There should be discussion around healthy portions, healthy food, exercise and a change of language around foods (eg. Not sinful or naughty etc). However, judging someone on weight is wrong and causes far more damage than someone finally taking the steps to love a body they may have hated and felt shame about their entire life. Food is often emotionally connected to things, be it memories of comfort, trauma, neglect, fear, having a ‘treat’. It’s often used as an expression of feeling, through taking more or less than needed. Mental health definitely comes into it in lots of cases, but so do other things like how your family ate, how your friends eat and misinformation about actual health. It’s no healthier to restrict food and many ‘diets’ are not healthy. There is a misunderstanding about many foods and a tendency for the media to pass on that misinformation. Fat shaming is just wrong and blaming obesity on someone learning to accept their bodies doesn’t show joined up thinking in any way. Knowledge around food, exercise and our bodies, good accessible mental health care, less capitalist pushing on food, less fat shaming and media pushing of perfect bodies and incorrect information, less pressure on people from friends and family to look a certain way, understanding connections between what your family and friends eat and what you eat, removal of unhelpful emotional language, calm dinner times without screens and with family talking/parents eating too, better exercise on offer and encouraged etc. Will all have a far bigger effect on obesity than any picture posting someone is happy with themselves.

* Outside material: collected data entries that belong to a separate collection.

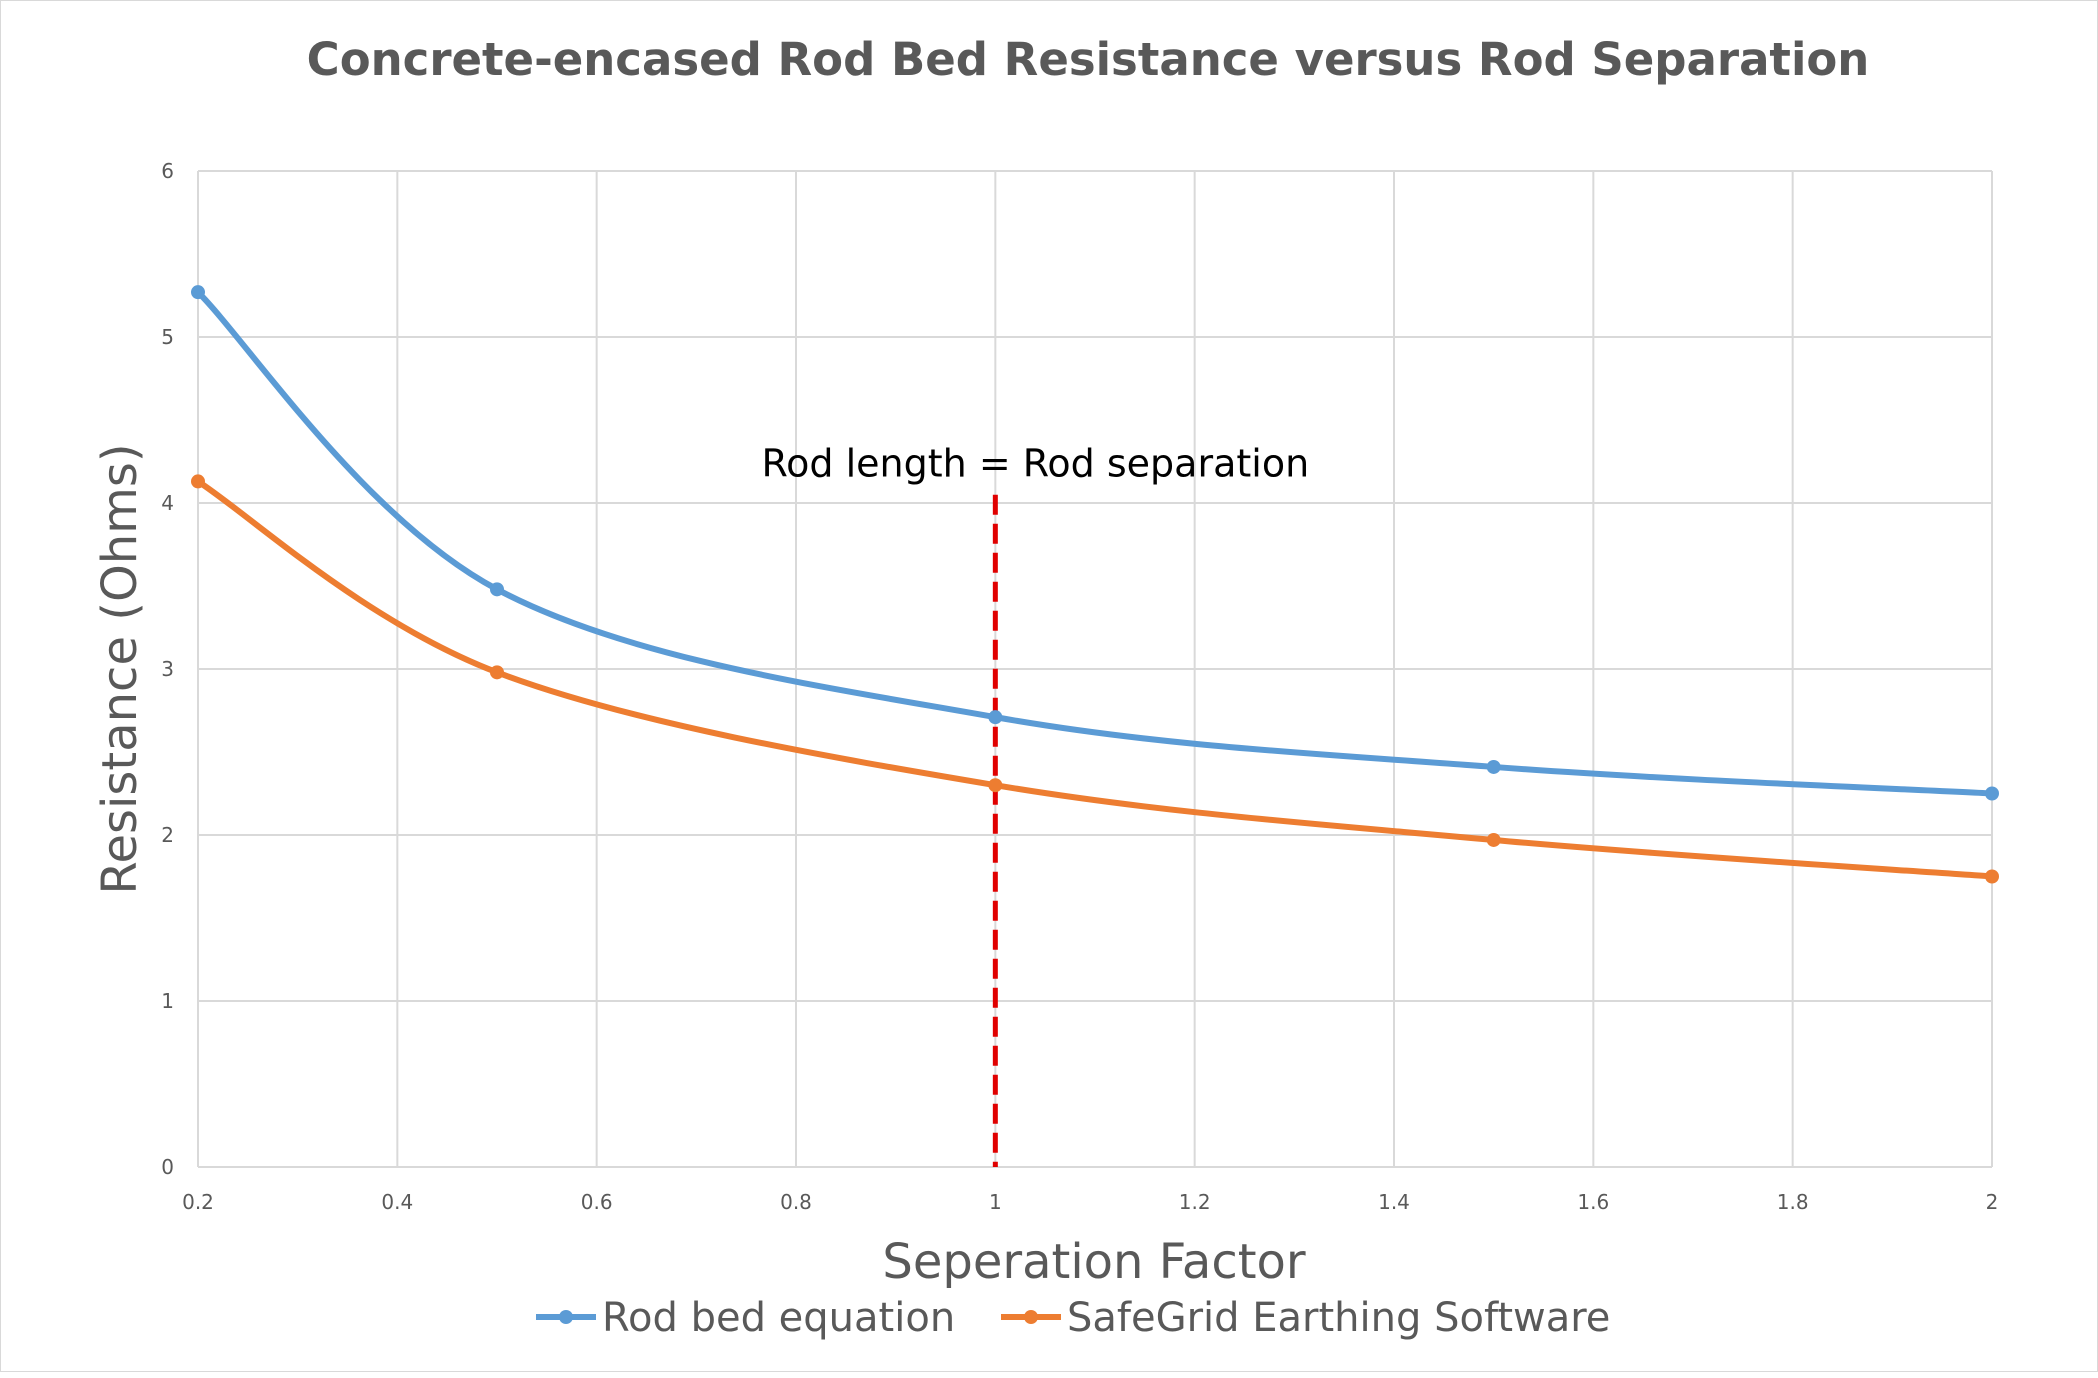 This screenshot has width=2098, height=1378. What do you see at coordinates (168, 337) in the screenshot?
I see `y-tick-label: 5` at bounding box center [168, 337].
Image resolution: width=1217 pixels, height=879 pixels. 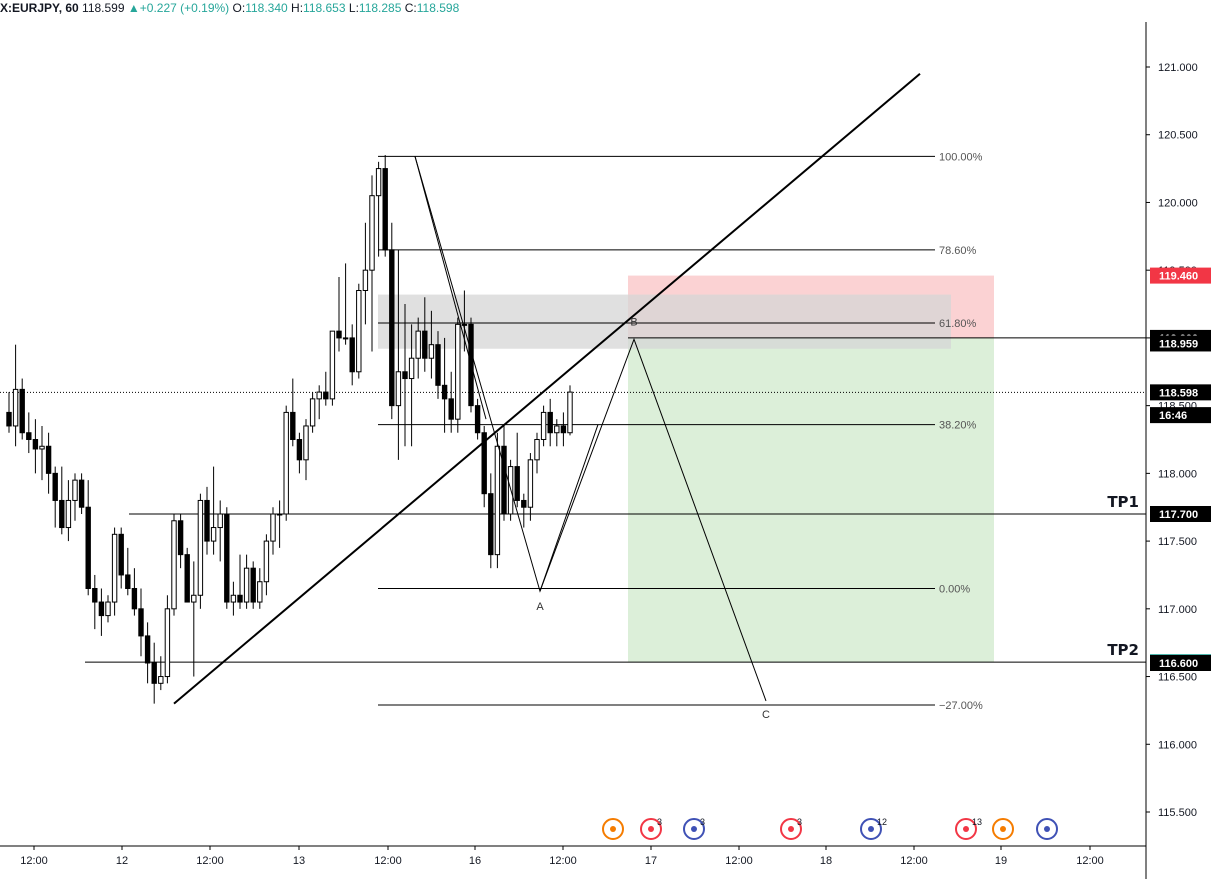 I want to click on price-tag-label: 118.598, so click(x=1178, y=393).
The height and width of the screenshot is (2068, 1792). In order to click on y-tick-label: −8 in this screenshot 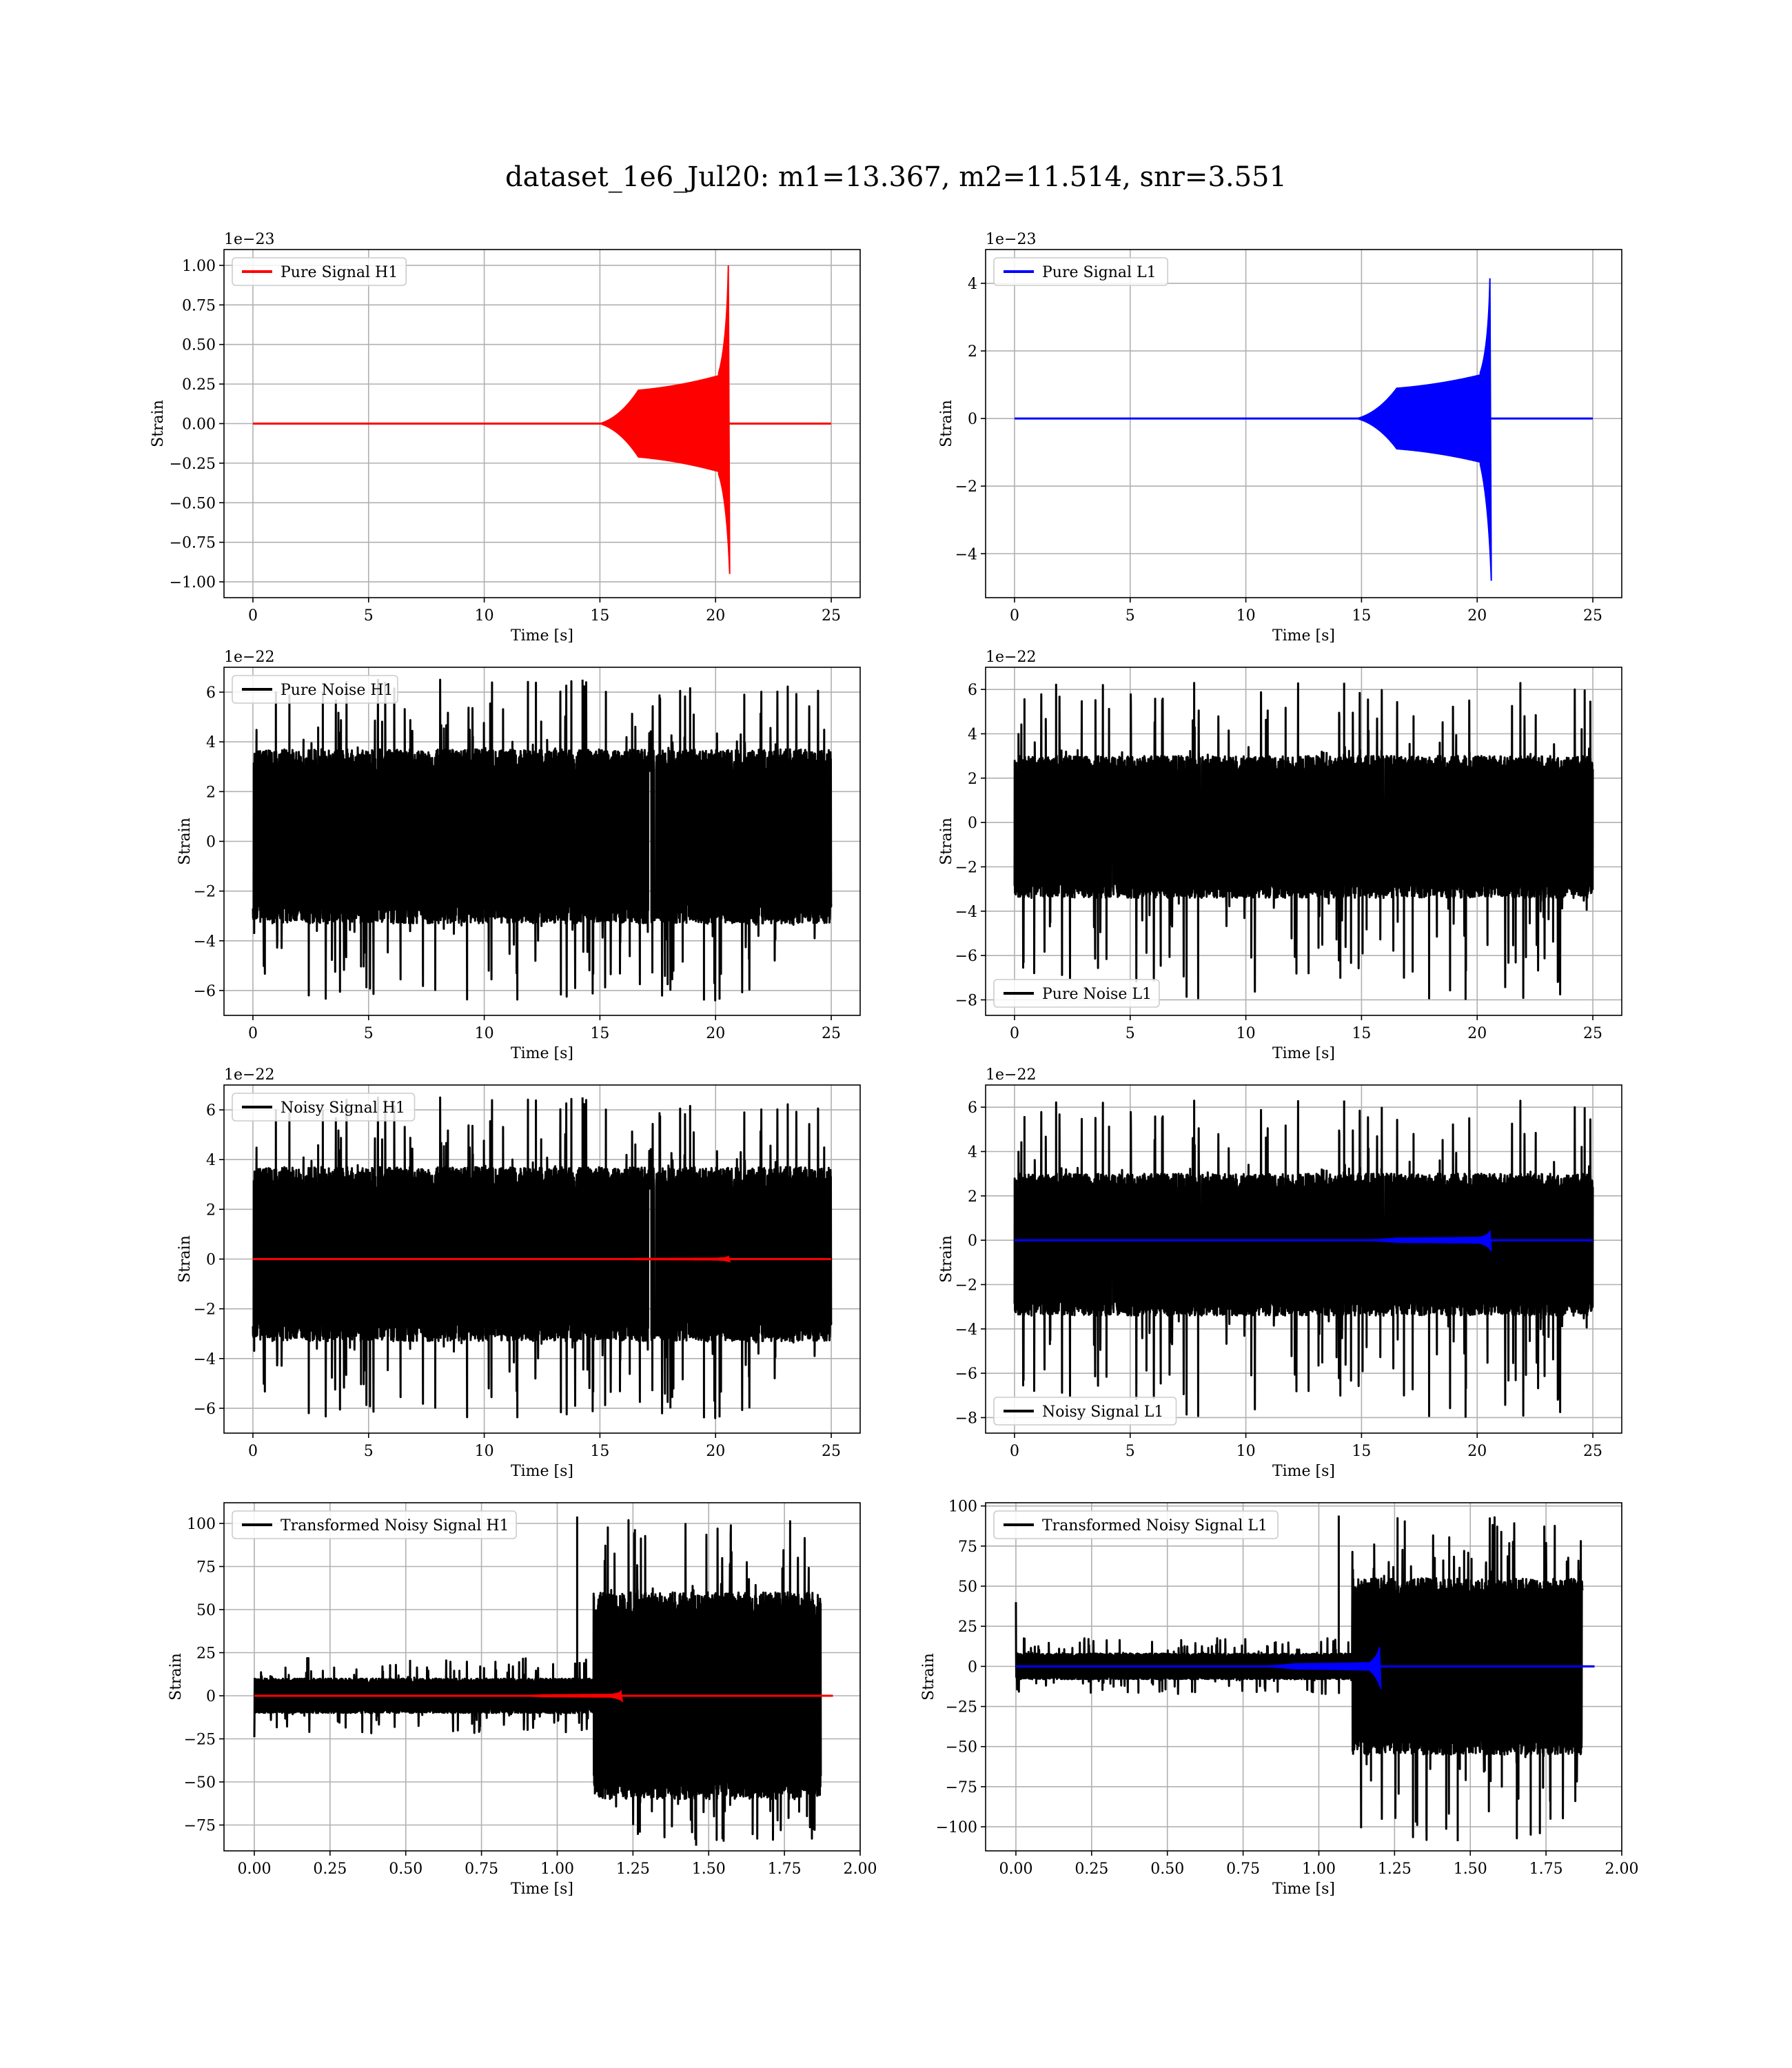, I will do `click(966, 1418)`.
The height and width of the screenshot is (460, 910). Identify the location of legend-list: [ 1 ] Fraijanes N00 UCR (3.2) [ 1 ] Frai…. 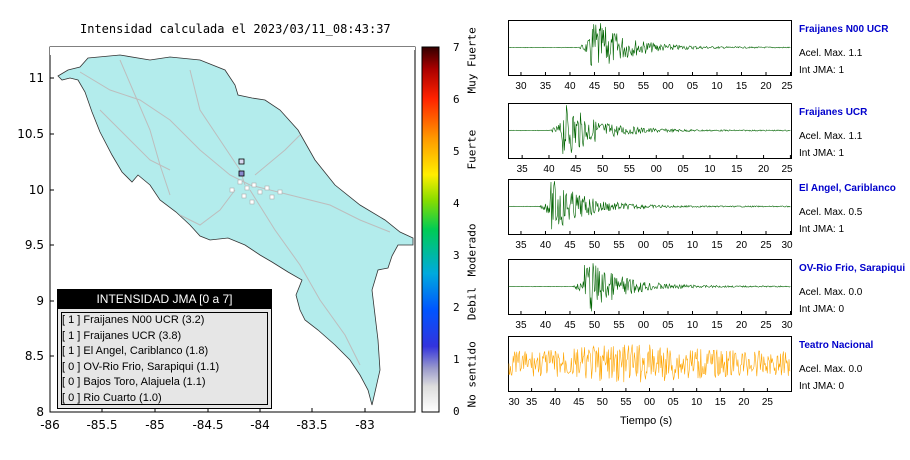
(164, 360).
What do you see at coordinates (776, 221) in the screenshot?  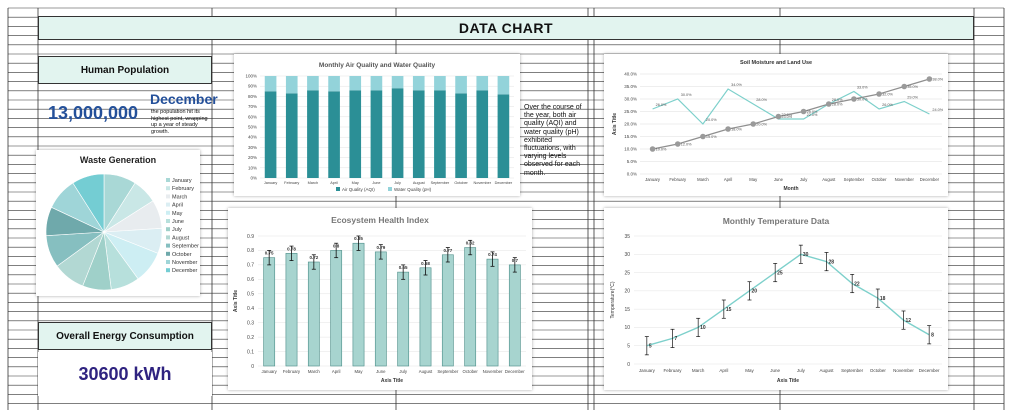 I see `chart-title: Monthly Temperature Data` at bounding box center [776, 221].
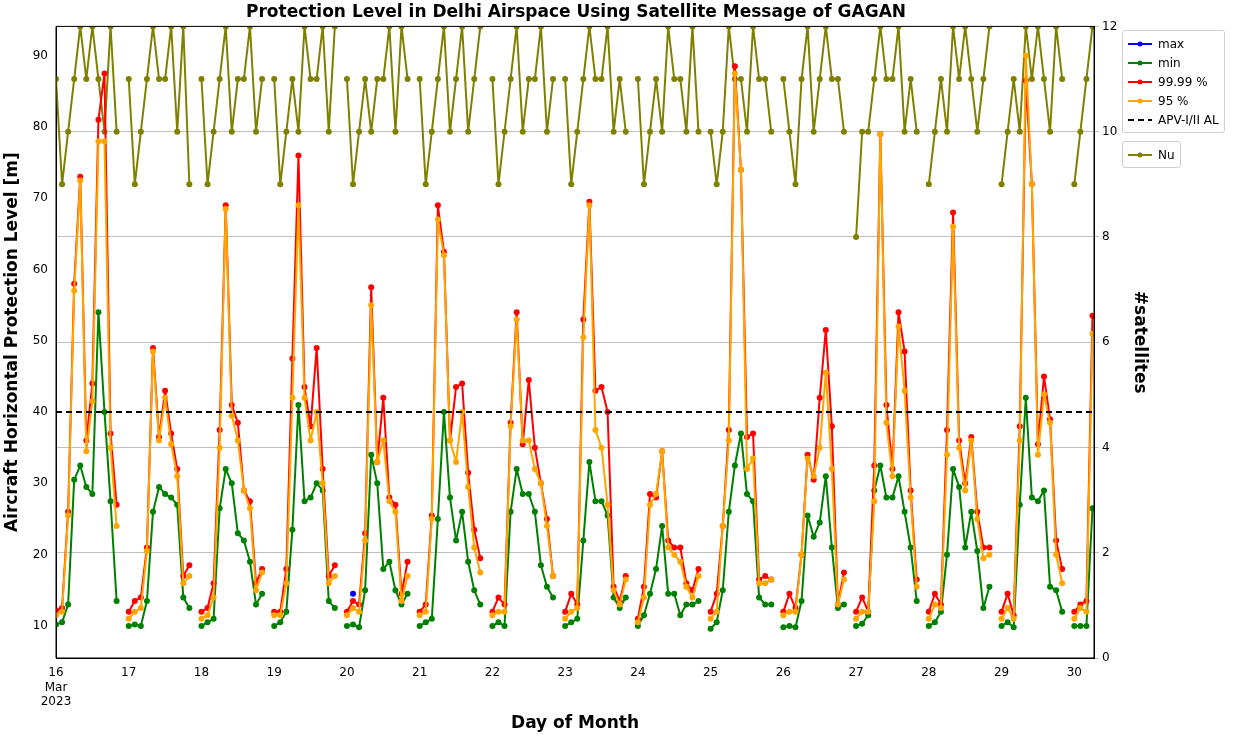 This screenshot has height=738, width=1256. What do you see at coordinates (1106, 342) in the screenshot?
I see `y2-tick-label: 6` at bounding box center [1106, 342].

For a start, your friend may be bluffing and seeking reassurance. If she is loving herself then be pleased for her and stop judging. So many things can cause weight gain, including psychiatric medication (very hard not gain anything on antipsychotics for the majority), pregnancy, thyroid issues, mobility issues, mental illnesses or past trauma... the list goes on. Even recovery from eating disorders, where it can be important to be at the higher end of the scale for physical recovery (yes, there are studies) and where your metabolism lowers so much that you get severe night sweats as your body weight rises in recovery.